### Try it
Your answer should be only the lines below from the one with "Pembayaran (50, 30)" to the one with "Buku Tuntunan Quran", repeated exactly, ends included.

### Excerpted data
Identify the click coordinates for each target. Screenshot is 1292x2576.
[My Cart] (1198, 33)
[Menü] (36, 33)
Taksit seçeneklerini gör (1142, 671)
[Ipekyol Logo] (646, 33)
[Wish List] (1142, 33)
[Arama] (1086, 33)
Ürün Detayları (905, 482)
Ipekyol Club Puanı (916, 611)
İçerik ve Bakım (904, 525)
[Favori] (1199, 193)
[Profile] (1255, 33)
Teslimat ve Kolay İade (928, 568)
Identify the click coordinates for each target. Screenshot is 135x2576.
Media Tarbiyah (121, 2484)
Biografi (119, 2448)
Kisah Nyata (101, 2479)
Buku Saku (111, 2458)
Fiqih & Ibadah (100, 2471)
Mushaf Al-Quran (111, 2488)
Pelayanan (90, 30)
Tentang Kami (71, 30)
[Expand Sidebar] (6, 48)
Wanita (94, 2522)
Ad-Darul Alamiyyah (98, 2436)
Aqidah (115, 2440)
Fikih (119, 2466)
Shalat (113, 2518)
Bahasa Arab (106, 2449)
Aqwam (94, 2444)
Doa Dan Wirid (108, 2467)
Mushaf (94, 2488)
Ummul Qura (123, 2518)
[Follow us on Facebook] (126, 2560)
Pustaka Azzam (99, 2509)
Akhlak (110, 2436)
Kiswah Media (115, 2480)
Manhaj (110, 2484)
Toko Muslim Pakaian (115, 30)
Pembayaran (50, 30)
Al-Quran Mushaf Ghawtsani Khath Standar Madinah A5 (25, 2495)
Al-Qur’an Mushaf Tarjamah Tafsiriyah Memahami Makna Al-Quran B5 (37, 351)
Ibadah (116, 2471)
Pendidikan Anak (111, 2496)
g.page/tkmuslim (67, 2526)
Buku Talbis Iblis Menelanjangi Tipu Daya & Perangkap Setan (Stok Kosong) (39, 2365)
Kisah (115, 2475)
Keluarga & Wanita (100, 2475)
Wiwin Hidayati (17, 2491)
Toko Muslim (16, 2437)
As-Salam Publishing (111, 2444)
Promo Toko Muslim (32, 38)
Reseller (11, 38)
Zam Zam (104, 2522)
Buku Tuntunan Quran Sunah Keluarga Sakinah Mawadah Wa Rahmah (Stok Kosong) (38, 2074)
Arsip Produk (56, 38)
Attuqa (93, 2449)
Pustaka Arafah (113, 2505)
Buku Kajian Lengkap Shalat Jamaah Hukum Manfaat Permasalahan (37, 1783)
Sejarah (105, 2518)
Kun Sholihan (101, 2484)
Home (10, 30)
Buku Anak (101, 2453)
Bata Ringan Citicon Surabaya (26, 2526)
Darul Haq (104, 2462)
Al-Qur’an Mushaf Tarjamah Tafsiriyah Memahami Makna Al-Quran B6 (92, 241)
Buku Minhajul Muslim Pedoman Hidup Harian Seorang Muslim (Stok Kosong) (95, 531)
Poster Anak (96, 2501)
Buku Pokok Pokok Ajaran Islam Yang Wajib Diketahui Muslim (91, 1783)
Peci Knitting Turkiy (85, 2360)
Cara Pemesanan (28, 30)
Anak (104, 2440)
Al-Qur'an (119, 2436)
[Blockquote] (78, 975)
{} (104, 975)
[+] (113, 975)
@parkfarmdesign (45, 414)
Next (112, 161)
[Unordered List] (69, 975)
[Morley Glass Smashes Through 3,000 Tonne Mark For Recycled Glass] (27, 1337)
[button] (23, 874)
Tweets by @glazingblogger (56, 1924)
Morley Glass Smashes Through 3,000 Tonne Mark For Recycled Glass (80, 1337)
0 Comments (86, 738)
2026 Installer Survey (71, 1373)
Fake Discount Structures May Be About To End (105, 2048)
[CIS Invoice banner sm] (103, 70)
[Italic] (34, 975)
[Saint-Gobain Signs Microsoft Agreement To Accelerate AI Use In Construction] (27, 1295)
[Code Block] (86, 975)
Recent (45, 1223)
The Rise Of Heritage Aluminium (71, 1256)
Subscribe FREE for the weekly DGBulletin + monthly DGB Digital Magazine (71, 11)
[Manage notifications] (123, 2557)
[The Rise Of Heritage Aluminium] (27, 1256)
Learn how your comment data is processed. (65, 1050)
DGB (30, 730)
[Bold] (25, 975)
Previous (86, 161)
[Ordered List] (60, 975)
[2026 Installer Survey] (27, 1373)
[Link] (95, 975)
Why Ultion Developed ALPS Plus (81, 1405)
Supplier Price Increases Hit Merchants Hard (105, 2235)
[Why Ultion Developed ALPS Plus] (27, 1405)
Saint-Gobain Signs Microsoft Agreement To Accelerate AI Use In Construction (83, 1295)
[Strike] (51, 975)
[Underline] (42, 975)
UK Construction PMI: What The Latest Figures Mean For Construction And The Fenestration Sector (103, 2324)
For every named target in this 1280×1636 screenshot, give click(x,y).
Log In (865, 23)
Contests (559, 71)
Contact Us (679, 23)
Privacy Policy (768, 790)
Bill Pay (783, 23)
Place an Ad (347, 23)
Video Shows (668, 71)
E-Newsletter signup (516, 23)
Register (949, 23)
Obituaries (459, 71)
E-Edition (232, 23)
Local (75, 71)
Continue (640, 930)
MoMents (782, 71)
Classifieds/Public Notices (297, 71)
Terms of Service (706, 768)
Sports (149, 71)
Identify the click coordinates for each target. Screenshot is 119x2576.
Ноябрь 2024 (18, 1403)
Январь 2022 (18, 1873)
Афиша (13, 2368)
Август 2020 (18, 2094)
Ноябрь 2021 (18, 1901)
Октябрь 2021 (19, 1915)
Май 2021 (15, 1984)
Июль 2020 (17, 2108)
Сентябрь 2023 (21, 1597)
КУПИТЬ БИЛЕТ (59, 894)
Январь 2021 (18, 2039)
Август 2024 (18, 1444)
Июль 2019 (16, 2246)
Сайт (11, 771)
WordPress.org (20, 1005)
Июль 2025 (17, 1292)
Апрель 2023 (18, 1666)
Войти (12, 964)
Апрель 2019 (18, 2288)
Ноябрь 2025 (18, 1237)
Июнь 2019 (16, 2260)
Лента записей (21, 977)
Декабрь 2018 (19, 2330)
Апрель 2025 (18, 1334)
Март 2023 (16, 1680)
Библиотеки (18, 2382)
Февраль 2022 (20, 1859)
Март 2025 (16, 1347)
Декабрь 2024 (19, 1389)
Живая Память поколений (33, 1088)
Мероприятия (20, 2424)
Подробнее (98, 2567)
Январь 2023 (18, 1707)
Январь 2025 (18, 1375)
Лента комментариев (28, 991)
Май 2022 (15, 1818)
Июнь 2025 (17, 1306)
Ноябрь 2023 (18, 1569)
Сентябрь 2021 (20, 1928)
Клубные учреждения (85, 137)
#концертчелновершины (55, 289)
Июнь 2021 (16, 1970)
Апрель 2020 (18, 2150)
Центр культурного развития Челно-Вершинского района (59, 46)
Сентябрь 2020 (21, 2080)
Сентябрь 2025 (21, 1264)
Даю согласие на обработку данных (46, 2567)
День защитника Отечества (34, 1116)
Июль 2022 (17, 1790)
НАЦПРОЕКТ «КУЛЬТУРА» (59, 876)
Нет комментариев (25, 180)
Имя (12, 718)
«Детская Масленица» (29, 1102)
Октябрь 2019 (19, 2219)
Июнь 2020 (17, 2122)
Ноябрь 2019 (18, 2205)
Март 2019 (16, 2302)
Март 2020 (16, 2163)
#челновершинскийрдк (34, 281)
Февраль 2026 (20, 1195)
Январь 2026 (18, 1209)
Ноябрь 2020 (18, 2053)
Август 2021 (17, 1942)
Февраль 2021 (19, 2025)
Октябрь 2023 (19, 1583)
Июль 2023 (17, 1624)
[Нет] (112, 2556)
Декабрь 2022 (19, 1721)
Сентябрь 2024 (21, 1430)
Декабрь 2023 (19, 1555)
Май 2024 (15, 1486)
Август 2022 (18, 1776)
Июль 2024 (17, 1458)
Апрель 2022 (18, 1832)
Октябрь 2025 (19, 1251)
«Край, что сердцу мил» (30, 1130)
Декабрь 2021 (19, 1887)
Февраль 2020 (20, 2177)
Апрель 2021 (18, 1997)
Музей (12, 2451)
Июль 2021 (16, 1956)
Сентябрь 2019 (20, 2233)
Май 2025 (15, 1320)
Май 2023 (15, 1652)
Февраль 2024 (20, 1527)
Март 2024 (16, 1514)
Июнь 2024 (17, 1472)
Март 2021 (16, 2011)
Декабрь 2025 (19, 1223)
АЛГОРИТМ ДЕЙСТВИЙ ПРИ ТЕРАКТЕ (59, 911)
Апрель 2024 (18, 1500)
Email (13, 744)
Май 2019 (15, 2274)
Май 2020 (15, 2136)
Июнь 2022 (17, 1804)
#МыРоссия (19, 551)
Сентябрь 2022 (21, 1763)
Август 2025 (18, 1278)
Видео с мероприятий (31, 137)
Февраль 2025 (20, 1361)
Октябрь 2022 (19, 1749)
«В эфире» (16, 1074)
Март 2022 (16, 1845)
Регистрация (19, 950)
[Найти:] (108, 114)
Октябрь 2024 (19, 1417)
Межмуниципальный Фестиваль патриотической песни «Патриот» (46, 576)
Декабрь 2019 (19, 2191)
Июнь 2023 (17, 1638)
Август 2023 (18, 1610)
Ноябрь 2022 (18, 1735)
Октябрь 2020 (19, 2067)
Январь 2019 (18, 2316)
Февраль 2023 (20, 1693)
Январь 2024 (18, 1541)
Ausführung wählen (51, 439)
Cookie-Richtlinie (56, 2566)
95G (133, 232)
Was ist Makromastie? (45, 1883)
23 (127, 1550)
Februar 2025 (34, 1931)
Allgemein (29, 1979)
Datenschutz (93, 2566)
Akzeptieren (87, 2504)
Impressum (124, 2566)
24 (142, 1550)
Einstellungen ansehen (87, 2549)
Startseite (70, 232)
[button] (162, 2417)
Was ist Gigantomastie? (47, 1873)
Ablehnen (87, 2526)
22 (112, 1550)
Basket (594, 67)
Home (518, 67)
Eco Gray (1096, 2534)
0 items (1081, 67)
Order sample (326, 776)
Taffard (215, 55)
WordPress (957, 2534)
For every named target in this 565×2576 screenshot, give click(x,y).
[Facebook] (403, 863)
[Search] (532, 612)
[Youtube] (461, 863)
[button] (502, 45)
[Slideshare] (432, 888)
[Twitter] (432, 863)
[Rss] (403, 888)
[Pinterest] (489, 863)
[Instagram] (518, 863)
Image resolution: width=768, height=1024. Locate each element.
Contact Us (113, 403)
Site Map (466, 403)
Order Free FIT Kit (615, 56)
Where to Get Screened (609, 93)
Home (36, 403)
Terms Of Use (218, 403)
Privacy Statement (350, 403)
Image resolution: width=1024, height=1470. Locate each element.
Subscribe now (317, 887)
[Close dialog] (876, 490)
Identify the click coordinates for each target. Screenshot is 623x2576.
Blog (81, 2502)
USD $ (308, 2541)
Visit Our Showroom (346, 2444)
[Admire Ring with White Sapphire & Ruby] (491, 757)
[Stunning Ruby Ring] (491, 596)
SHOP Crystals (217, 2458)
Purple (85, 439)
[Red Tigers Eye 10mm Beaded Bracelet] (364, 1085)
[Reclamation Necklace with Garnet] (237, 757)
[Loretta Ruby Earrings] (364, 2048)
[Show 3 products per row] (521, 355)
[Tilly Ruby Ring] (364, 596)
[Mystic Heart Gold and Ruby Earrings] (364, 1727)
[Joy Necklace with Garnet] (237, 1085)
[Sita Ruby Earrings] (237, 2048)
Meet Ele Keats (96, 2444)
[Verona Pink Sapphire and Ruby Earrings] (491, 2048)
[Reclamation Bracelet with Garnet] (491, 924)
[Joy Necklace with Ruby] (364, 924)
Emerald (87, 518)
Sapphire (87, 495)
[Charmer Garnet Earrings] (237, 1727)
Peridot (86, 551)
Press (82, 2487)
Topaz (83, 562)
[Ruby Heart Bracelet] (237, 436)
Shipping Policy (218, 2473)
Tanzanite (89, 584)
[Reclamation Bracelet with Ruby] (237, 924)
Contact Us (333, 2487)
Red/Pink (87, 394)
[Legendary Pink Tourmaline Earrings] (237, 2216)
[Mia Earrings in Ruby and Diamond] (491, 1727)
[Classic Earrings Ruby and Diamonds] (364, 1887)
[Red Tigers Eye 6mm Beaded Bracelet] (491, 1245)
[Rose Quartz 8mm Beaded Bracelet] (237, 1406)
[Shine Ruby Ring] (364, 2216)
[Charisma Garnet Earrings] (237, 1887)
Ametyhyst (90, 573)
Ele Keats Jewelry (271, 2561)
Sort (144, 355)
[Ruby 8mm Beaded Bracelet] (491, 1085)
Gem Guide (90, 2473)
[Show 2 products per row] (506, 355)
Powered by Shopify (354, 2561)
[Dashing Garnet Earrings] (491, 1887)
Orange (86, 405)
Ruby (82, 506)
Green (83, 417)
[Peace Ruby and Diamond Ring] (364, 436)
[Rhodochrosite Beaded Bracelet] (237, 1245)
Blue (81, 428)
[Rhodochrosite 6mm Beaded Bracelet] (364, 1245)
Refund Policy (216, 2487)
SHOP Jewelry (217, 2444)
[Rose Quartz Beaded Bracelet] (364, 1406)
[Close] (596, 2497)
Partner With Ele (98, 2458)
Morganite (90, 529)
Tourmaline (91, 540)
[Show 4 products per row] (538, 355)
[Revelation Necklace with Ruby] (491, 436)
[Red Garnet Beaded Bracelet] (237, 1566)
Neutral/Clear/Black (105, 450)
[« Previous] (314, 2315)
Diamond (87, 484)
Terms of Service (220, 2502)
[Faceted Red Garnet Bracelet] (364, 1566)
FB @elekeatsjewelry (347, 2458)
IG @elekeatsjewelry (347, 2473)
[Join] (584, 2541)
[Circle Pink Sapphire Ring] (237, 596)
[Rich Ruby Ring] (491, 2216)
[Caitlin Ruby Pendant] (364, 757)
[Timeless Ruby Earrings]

### Output of the task
Pembayaran (50, 30)
Al-Quran Mushaf Ghawtsani Khath Standar Madinah A5 (25, 2495)
Al-Qur’an Mushaf Tarjamah Tafsiriyah Memahami Makna Al-Quran B5 (37, 351)
Ibadah (116, 2471)
Pendidikan Anak (111, 2496)
g.page/tkmuslim (67, 2526)
Buku Talbis Iblis Menelanjangi Tipu Daya & Perangkap Setan (Stok Kosong) (39, 2365)
Kisah (115, 2475)
Keluarga & Wanita (100, 2475)
Wiwin Hidayati (17, 2491)
Toko Muslim (16, 2437)
As-Salam Publishing (111, 2444)
Promo Toko Muslim (32, 38)
Reseller (11, 38)
Zam Zam (104, 2522)
Buku Tuntunan Quran Sunah Keluarga Sakinah Mawadah Wa Rahmah (Stok Kosong) (38, 2074)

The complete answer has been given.